-- Problem to work on --
Please retype all of the data below, word for word.

Stored data:
★ ★ ★ ★ ★ ★ ★
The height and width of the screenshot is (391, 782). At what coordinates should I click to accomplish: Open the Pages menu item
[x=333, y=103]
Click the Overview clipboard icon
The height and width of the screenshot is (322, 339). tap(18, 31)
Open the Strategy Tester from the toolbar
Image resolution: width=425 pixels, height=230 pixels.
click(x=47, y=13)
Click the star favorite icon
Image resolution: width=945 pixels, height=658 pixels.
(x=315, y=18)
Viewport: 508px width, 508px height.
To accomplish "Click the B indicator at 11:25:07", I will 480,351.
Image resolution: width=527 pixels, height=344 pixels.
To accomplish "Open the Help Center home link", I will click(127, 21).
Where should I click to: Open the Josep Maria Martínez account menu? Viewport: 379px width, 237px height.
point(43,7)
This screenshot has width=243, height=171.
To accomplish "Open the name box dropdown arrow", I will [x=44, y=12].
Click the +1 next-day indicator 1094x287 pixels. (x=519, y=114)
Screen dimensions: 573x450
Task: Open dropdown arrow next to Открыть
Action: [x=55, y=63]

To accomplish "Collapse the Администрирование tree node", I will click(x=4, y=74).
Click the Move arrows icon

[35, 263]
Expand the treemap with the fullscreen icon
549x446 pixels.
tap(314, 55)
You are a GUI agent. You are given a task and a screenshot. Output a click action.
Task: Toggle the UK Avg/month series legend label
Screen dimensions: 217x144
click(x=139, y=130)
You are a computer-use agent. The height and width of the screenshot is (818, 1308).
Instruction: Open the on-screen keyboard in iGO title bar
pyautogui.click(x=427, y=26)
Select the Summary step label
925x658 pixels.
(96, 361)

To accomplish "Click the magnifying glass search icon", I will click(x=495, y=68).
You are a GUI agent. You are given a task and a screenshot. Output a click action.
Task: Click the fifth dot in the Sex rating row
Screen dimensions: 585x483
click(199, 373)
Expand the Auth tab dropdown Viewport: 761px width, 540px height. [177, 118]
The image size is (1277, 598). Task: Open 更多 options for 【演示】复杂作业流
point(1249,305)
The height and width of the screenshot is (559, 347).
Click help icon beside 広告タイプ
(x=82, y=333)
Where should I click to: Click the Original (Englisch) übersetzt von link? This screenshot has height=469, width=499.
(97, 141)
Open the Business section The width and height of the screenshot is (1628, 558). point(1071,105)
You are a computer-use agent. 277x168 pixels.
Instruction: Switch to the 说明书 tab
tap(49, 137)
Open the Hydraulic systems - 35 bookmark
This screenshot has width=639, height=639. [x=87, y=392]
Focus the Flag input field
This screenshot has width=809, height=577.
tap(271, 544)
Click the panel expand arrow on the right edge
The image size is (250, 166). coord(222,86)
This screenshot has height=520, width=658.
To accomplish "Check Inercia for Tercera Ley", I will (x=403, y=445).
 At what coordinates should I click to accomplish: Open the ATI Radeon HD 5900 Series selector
★ ★ ★ ★ ★ ★ ★
-- Task answer --
The height and width of the screenshot is (391, 782). At what coordinates should I click to accomplish: Open the Pages menu item
[x=333, y=103]
Click the Overview clipboard icon
The height and width of the screenshot is (322, 339). tap(18, 31)
Open the Strategy Tester from the toolbar
Image resolution: width=425 pixels, height=230 pixels.
click(x=47, y=13)
Click the star favorite icon
Image resolution: width=945 pixels, height=658 pixels.
(x=315, y=18)
Viewport: 508px width, 508px height.
To accomplish "Click the B indicator at 11:25:07", I will 480,351.
Image resolution: width=527 pixels, height=344 pixels.
To accomplish "Open the Help Center home link", I will click(127, 21).
Where should I click to: Open the Josep Maria Martínez account menu? Viewport: 379px width, 237px height.
point(43,7)
This screenshot has width=243, height=171.
To accomplish "Open the name box dropdown arrow", I will [x=44, y=12].
Click the +1 next-day indicator 1094x287 pixels. (x=519, y=114)
Screen dimensions: 573x450
Task: Open dropdown arrow next to Открыть
Action: [x=55, y=63]

To accomplish "Collapse the Администрирование tree node", I will click(x=4, y=74).
Click the Move arrows icon

[35, 263]
Expand the treemap with the fullscreen icon
549x446 pixels.
tap(314, 55)
You are a GUI agent. You are given a task and a screenshot. Output a click action.
Task: Toggle the UK Avg/month series legend label
Screen dimensions: 217x144
click(x=139, y=130)
You are a computer-use agent. The height and width of the screenshot is (818, 1308).
Instruction: Open the on-screen keyboard in iGO title bar
pyautogui.click(x=427, y=26)
Select the Summary step label
925x658 pixels.
(96, 361)

To accomplish "Click the magnifying glass search icon", I will click(x=495, y=68).
You are a GUI agent. You are given a task and a screenshot. Output a click action.
Task: Click the fifth dot in the Sex rating row
Screen dimensions: 585x483
click(199, 373)
Expand the Auth tab dropdown Viewport: 761px width, 540px height. [177, 118]
The image size is (1277, 598). Task: Open 更多 options for 【演示】复杂作业流
point(1249,305)
The height and width of the screenshot is (559, 347).
Click help icon beside 広告タイプ
(x=82, y=333)
Where should I click to: Click the Original (Englisch) übersetzt von link? This screenshot has height=469, width=499.
(97, 141)
Open the Business section The width and height of the screenshot is (1628, 558). point(1071,105)
You are a computer-use agent. 277x168 pixels.
Instruction: Switch to the 说明书 tab
tap(49, 137)
Open the Hydraulic systems - 35 bookmark
This screenshot has width=639, height=639. [x=87, y=392]
Focus the Flag input field
This screenshot has width=809, height=577.
tap(271, 544)
Click the panel expand arrow on the right edge
The image size is (250, 166). coord(222,86)
This screenshot has height=520, width=658.
To accomplish "Check Inercia for Tercera Ley", I will (x=403, y=445).
 At what coordinates should I click to accomplish: Open the ATI Radeon HD 5900 Series selector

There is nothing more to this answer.